El PSOE abre paréntesis
LA RESOLUCION final del XXVIII Congreso del PSOE, al aplazar hasta un nuevo congreso extraordinario la elección de la comisión ejecutiva, ha transformado la decisión de Felipe González de no presentarse a la reelección en la clave de su victoria y, paradójicamente, de su continuidad. Dada la composición del congreso, sólo una candidatura en la que figurara Felipe González como primer secretario hubiera podido lograr el respaldo de la mayoria de los delegados, y cualquier otra sin su nombre corría el peligro de que una nutrida abstención deteriorara la legitimidad del mandato recibido. Cabría así interpretar la retirada del primer secretario saliente como una maniobra de largo alcance y estudiado diseño. Sin embargo, esa dimensión táctica no anula los contenidos originales de una decisión que ha recordado útilmente a los ciudadanos que la actividad pública no tiene por qué reducirse a la lucha por el poder, sin más cuadro de referencia que el medro personal y el aprovechamiento sin principio de las oportunidades.Felipe González, en su improvisada intervención en la tarde del domingo, demostró que un político puede ser algo más que un profesional del poder que tiene con los hombres la misma relación instrumental y pragmática que con las cosas. Jugó y ganó. Pero su apuesta comportaba serios riesgos y, sobre todo, se hallaba verosímilmente animada por un deseo de coherencia y de respeto a los principios -a los suyos- que es poco usual en nuestro libidinoso panorama público. Sus alusiones a las motivaciones éticas como ultima ratio del compromiso político eran, en el cargado y emocional clima de la sala del congreso, algo más que la racionalización de un movimiento táctico. Porque lo cierto es que la historia no estaba escrita de antemano y que Felipe González no podía dar por descontada la lealtad de todos sus compañeros de la comisión ejecutiva y de los «barones» de las principales delegaciones. Al final, los sectores radicales se quedaron solos, sus amigos políticos se mantuvieron solidarios y no se produjo ese deslizamiento hacia el ganador, y en contra del perdedor, que opera como fulminante -y en España tenemos ejemplos muy recientes- de los grandes cambios políticos. Felipe González ganó. Y si en el editorial del pasado domingo advertíamos sobre la necesidad de su permanencia al frente del partido, hoy cabe añadir que su acto no debe ser tomado como un abandono, sino como una actitud activa de compromiso con su partido y con el país.

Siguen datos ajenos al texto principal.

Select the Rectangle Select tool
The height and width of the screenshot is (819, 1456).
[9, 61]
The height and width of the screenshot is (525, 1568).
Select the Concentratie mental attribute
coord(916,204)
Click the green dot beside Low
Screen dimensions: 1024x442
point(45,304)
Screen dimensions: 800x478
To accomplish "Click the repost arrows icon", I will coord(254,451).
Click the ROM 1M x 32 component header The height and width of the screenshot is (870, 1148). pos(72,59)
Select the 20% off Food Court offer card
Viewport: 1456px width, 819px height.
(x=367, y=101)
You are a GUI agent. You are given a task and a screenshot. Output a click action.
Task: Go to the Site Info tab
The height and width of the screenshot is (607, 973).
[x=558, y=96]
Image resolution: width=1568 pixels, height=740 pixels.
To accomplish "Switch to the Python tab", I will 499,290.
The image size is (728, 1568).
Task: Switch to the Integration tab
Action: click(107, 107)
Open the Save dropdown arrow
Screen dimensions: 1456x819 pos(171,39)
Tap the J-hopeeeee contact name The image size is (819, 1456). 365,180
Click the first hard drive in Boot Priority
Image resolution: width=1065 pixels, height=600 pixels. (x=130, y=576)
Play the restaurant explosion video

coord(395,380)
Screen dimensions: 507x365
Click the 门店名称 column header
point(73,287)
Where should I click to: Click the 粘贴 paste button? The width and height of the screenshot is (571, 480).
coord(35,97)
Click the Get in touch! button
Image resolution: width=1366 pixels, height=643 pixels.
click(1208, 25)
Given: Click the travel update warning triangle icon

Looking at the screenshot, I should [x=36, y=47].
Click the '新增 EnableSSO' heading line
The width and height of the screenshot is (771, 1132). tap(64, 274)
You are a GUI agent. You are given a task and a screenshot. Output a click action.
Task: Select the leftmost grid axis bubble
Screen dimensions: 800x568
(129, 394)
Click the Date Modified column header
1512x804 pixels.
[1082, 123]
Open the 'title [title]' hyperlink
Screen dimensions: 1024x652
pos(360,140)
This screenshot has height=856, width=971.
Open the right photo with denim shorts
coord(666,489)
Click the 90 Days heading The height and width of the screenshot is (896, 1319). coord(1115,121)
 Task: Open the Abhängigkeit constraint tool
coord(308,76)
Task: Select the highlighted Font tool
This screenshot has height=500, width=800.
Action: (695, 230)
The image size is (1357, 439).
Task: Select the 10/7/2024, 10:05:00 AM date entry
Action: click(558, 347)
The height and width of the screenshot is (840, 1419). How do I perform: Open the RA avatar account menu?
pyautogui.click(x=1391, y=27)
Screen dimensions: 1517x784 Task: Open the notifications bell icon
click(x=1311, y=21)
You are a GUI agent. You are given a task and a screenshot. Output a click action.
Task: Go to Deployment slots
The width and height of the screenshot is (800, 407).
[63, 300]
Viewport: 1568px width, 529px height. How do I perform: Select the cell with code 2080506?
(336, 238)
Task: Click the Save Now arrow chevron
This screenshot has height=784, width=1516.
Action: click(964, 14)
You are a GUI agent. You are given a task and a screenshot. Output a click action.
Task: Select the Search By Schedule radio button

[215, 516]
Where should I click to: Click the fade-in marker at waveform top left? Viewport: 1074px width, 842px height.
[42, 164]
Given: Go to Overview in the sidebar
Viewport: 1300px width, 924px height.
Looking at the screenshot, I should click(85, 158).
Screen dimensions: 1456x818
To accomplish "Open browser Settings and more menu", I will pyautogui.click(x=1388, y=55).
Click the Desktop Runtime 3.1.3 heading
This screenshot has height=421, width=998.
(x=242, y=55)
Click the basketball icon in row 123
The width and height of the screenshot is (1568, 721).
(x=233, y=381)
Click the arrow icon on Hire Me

En cualquier caso, la resolución de este XXVIII Congreso del PSOE implica más cosas que las que estrictamente pueden pertenecer a la «intimidad» partidaria. Asistimos con la interinidad abierta en el seno del partido de la oposición y segundo del país a un problema que afecta muy seriamente a todo el marco de la política española. Situado el tema en esta dimensión, nadie puede aspirar, ni desde dentro del PSOE, ni desde su periferia ideológica, ni desde la derecha, a obtener réditos de esta crisis. Ni siquiera el propio Felipe González o sus más próximos colaboradores. La tarea abierta por la renuncia de Felipe González a una reelección que tenía ganada de antemano reside en una seria y generosa reflexión sobre el papel que el PSOE ha de jugar ante la sociedad española, con clarificación de las lícitas tendencias que deben existir en todo partido que se reclama democrático, pero sin que el continuo diálogo entre ellas devenga en un guirigay incomprensible.
Al grupo encabezado por el senador Bustelo y a quienes apoyaron su abigarrada y disparatada fórmula ideológica, hay que echar en cara la obsolescencia teórica y la irresponsabilidad política de su planteamiento.
Los tonos y contenidos de sus discursos contienen demasiados retales de la oratoria del primer Lerroux o de Blasco Ibáñez y un exceso de marxismo de manual. Ahora bien, a su favor está que, con razón o sin ella, han planteado a las claras una batalla política; y en su disculpa, que los métodos imperativos de la organización del PSOE han contribuido a llevarles a la exasperación y la crispación.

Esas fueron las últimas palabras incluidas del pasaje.